Mas, nesse dia encarcerado, metido nas meias e no fleece que teimavam em não secar completamente, percebi que o Camino—e já o personifico de novo—me ensinou um novo modo de entender e gostar daqueles versos já tão repetidos, mas que eu não deixo de amar, do poeta espanhol Antonio Machado. Fala ele dos campos de Castilla, na época em que residiu na cidade de Soria, próxima da Logroño que visitamos nestas páginas, e, num certo momento do poema, assim se pronuncia:
Caminante, son tus huellas
Proverbios y cantares (xxix), IN Campos de castilla
el camino y nada más;
Caminante, no hay camino,
se hace camino al andar.
Al andar se hace el camino,
y al volver la vista atrás
se ve la senda que nunca
se ha de volver a pisar.
Caminante no hay camino
sino estelas en la mar.
Eu sempre li o poema como uma exaltação da liberdade e da subjetividade da experiência humana, que faz com que os destinos não sejam predeterminados e o ser humano, dotado de liberdade e livre-arbítrio, possa fazer o seu caminho na vida, de forma única e individual. Assim, ensina o poeta, não há um caminho, mas tantos caminhos quantos indivíduos houver, como há estrelas no mar, incontáveis e nunca iguais.

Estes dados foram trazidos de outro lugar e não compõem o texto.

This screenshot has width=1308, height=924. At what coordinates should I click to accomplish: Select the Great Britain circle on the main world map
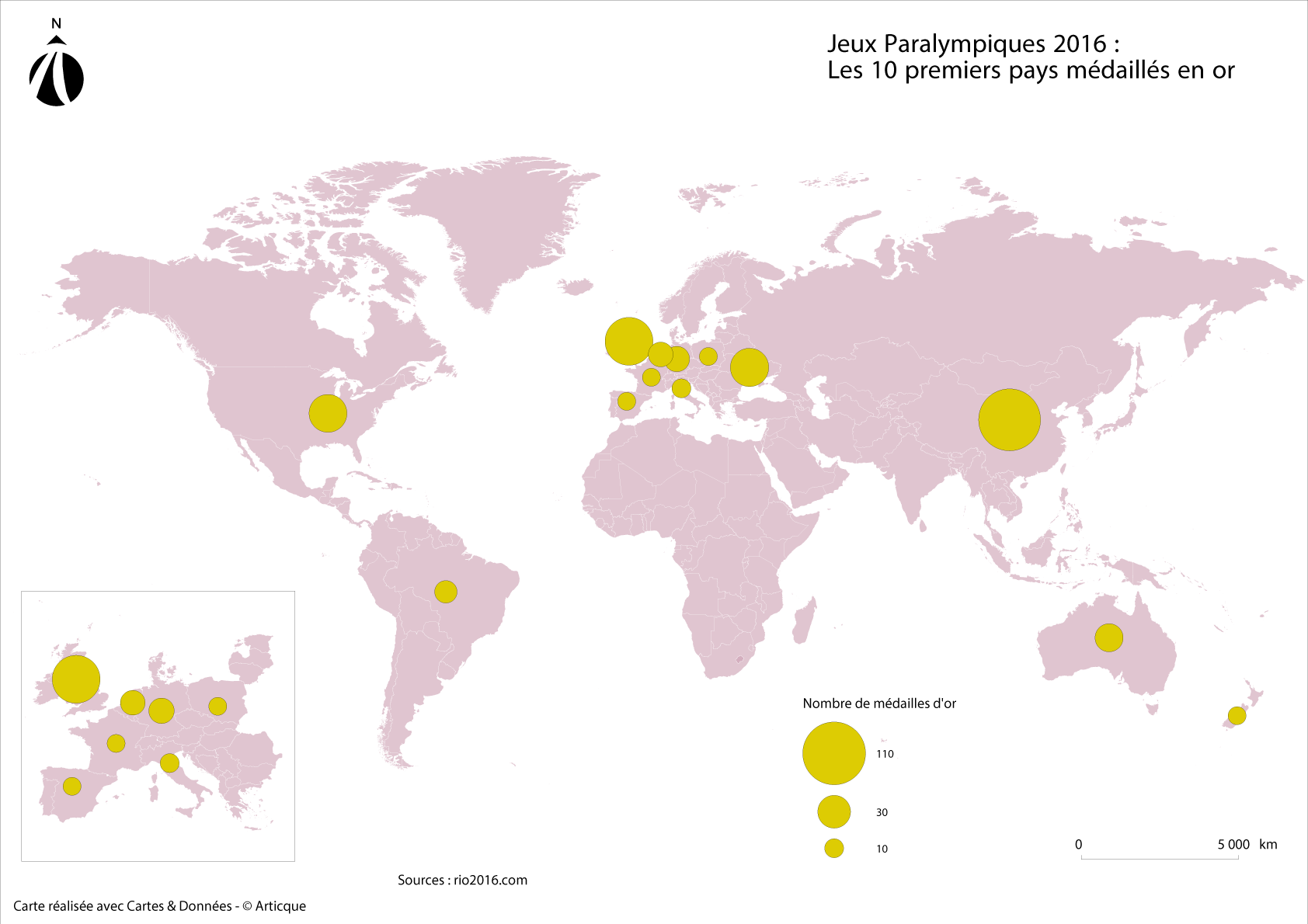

É verdade. Ele diz isso. E, por este motivo, se você que me lê, um dia, for repetir o Caminho de Santiago Francês e resolver reproduzir, fielmente, as experiências que venho aqui relatando, concluirá que eu menti. E assim pensará, porque o Caminho que venho descrevendo não será encontrado, porque não existe, não pelo menos, para quem não sou eu. Porque há tantos caminhos quantos peregrinos houver e, o que se busca (ou se deve buscar), aqui, não pode ser, jamais, uma mesma coisa: pode-se estar atrás de um desafio atlético; ou buscando a iluminação espiritual; ainda, pode alguém estar só querendo mostrar aos amigos, ou ao companheiro, aquilo do que é capaz. Tantas coisas pode ser, tantas, que nem sei imaginar.
Mas, no Camino, pela primeira vez, hoje, minha atenção repousou sobre a frase que flutua no meio da estrofe, onde o poeta diz: “ao voltar os olhos para trás, se vê a trilha que nunca se voltará a pisar”. Neste momento, alguma voz, em mim, disse que o poeta não se referia somente ao fato óbvio de que o tempo não retorna. Há algo mais, que eu não via antes e, naquele momento, vislumbrei: que nunca se pisa a mesma trilha, não apenas porque o passado não volta, mas também porque o ser não volta e, ainda mais, porque o caminho não permanece. E, repare bem o leitor, o caminho não permanece, não só porque muda o clima, ou apenas porque você escolheu ir pelo vale, onde antes foi pela montanha, ou somente porque, dessa vez, foi à pé, ao invés de pedalar na bicicleta. Mesmo que nada disso mude (o que já é impossível), tudo será diferente, porque sua realidade de ser e estar será diferente. Num paralelo, para exemplificar, observe a mim e à Bia, que fizemos o mesmo trajeto, no mesmo clima e em mútua companhia. Na verdade, fizemos caminhos díspares e pessoais, com ritmos diferentes, pensamentos distintos e intenções diversas. E se o fizéssemos de novo, ainda que fosse possível repetirem-se escolhas, climas, humores e intenções, o caminho seria outro, porque outros seríamos nós, outro seria o “clima” do nosso ser, estar e sentir. E, em consequência, seriam outros rios, outras luzes do sol, outras flores, outra chuva, outras dificuldades, outros desafios, outras alegrias, outras dores, outros sorrisos que seriam vividos. Este o caráter paradoxal e misterioso do Camino.
Interregno e Anoitecer
No começo da tarde, perplexo, olhei pela janela e vi a estrada secando. A chuva, não sei em que momento, tinha cessado. Então, almoçamos o mesmo menu peregrino, cuidando para não repetir as escolhas, dentre as poucas opções disponíveis de entrada, principal e sobremesa, mas repetindo sempre, sem qualquer desconforto, o suave vinho da casa, que nunca nos enjoava.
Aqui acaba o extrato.